Опубликовано в журнале НЛО, номер 1, 2010
Светлана Лащенко
АЛГЕБРА МУЗЫКОЗНАНИЯ
И ГАРМОНИЯ ЛИТЕРАТУРНОГО ТЕКСТА
Брагина Н.Н. Н.В. ГОГОЛЬ: СИМФОНИЯ ПРОЗЫ (ОПЫТ АНАЛИТИЧЕСКОГО ИССЛЕДОВАНИЯ). — Иваново, 2007. — 210 с.
Брагина Н.Н. МИРОЗДАНИЕ А. ПЛАТОНОВА: ОПЫТ РЕКОНСТРУКЦИИ. МУЗЫКАЛЬНО-МИФОЛОГИЧЕСКИЙ АНАЛИЗ ПОЭТИКИ. – Иваново: Талка, 2008. — 416 с. — 1000 экз.
Книги Н.Н. Брагиной, вышедшие одна за другой в течение двух лет, — свидетельство убежденной приверженности автора идее музыковедческого анализа литературного текста. Несомненная результативность работы позволяет говорить о том, что в кругу ученых-гуманитариев появился исследователь, серьезно и настойчиво размышляющий над этой проблемой и упорно приглашающий коллег к диалогу.

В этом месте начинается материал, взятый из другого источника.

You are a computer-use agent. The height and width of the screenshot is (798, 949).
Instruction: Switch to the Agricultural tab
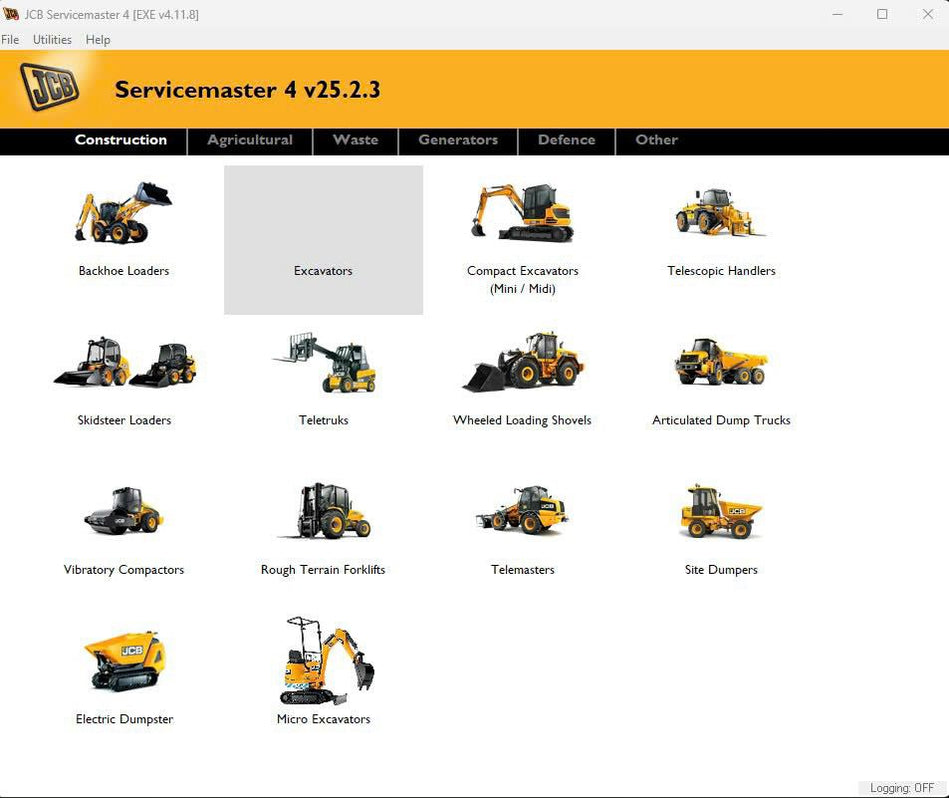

Обозначу для читателя, не имевшего возможности познакомиться с книгами, логику рассуждений исследователя. Ее, максимально укрупняя мысли автора и сознательно уходя от второстепенных линий, оговорок и уточнений, можно обозначить следующим образом.
Генетическое родство литературы и музыки дает возможность “своеобразного перекодирования”1 литературных текстов, “помещения” их “в другую систему координат” (П., с. 11), характерную для текстов музыкальных, а значит, — позволяет применить при анализе литературных текстов методику анализа музыковедческого. В музыковедческом анализе издавна были выработаны способы и средства, позволяющие находить и объяснять связи формальных особенностей музыкального произведения с эмоциональным миром творца (направления, эпохи) и с характером его слушательского восприятия. Отсюда следует, что точное и осознанное использование инструментов музыковедческого анализа при осмыслении и интерпретации прозы должно не только открыть ряд текстуальных особенностей, не фиксируемых другими методиками, но и обнажить те подтексты, которые, с одной стороны, напрямую связаны с писательским бессознательным2, с другой — способны задавать некие константы читательскому восприятию.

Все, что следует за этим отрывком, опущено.